Excerpted data
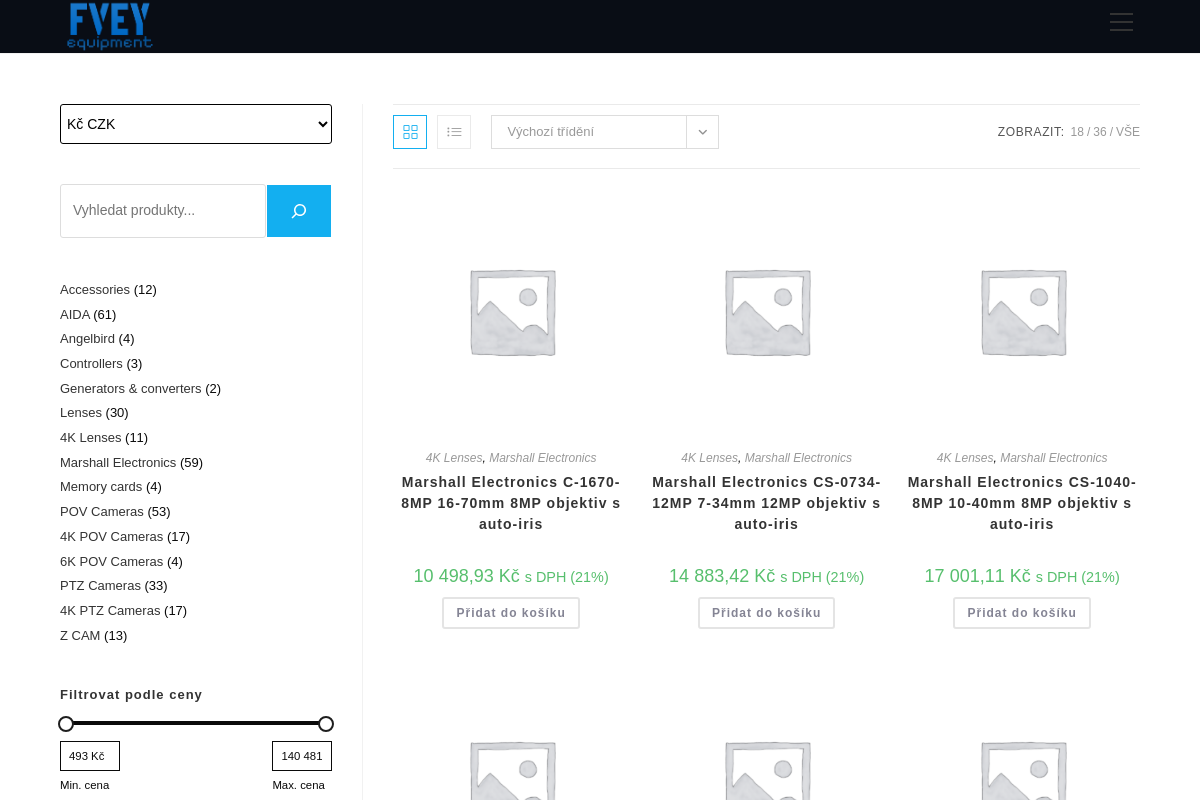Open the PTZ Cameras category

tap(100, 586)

* * *

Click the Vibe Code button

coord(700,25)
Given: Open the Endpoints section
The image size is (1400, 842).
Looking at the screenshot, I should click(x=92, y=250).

Exercise directions
Present the lines of the listing from the one containing "Click the Vibe Code button" through the one containing "Looking at the" as a numbered list, omitting blank lines.

Complete output
1. Click the Vibe Code button
2. coord(700,25)
3. Given: Open the Endpoints section
4. The image size is (1400, 842).
5. Looking at the screenshot, I should click(x=92, y=250).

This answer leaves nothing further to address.